Healthcare and Prescriptions

Cap the cost of prescription drugs and protect access to affordable, quality healthcare for every family.

No one in Minnesota’s Second District should have to choose between filling a prescription and filling the refrigerator. Yet that is the choice many families, and especially our seniors, are forced to make. The cost of medication has climbed to the point where people ration the drugs that keep them healthy, skip doses to make a bottle last, or simply go without. A healthcare system that prices people out of the care they need is failing at its most basic job.

As a father and as someone who has spent his career close to families, I see the toll this takes. A parent who delays care because of the cost ends up sicker and more expensive to treat later. A senior on a fixed income watches a larger and larger share of that income disappear into the pharmacy counter.

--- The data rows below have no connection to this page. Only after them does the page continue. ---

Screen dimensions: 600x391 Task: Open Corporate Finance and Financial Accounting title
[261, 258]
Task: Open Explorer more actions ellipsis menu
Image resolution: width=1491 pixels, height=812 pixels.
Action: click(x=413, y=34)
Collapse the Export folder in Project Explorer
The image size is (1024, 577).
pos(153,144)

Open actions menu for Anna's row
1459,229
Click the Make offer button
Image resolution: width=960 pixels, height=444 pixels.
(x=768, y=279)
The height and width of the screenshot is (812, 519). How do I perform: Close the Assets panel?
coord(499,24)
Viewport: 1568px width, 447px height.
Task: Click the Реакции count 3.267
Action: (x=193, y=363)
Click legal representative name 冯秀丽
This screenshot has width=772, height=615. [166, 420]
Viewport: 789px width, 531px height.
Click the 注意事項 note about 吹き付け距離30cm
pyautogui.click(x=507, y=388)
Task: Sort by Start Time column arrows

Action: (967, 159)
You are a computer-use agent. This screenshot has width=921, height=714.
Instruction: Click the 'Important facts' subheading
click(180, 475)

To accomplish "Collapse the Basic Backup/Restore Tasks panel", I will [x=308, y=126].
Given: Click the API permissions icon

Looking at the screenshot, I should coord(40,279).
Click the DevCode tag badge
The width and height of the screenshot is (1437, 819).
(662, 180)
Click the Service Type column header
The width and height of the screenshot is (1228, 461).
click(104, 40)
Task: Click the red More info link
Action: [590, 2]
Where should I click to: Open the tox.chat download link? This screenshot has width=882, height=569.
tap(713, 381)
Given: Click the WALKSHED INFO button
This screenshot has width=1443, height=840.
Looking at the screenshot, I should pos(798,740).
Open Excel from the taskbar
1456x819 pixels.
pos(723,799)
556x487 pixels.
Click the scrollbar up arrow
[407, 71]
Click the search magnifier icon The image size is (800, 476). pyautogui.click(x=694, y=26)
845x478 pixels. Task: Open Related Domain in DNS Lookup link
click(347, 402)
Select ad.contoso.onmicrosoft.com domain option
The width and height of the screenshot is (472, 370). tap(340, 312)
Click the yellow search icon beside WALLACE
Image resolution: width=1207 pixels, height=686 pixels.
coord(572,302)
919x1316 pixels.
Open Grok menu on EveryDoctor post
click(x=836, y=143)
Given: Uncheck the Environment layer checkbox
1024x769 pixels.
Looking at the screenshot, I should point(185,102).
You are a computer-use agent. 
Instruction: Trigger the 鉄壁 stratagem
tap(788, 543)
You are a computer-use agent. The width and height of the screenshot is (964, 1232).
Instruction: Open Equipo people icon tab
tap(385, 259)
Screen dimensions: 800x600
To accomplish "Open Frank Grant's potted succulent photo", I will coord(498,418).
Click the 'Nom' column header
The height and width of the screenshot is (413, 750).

The stress of medical debt follows families for years and can undo everything else they have worked to build.

My most direct commitment is to cap the cost of prescription drugs. Americans pay far more for the same medications than people in other countries, not because the drugs are better, but because the system allows it. In Congress, I will fight to let public programs negotiate drug prices, cap out-of-pocket costs for essential medications, and crack down on the practices that keep prices artificially high. Lowering the cost of medicine is one of the fastest, most concrete ways to put money back in families’ pockets.

Beyond prescriptions, I will defend and strengthen access to affordable, quality healthcare for everyone in the district. That means protecting coverage that families rely on, defending protections for people with pre-existing conditions, and expanding access to care in the rural and underserved parts of our district where clinics and providers are scarce. It also means taking mental health seriously as part of healthcare, not separate from it. As a former school counselor, I have seen how badly we under-invest in mental health, and how much suffering that neglect causes.

Healthcare should be judged by one question: can a family in our district get the care they need without being financially ruined by it? Right now, for too many people, the answer is no. I am running to change that. Lowering drug costs and protecting access are not partisan goals. They are about whether our neighbors can stay healthy and whole. That is a fight worth bringing to Washington, and it is one I will take on without hesitation.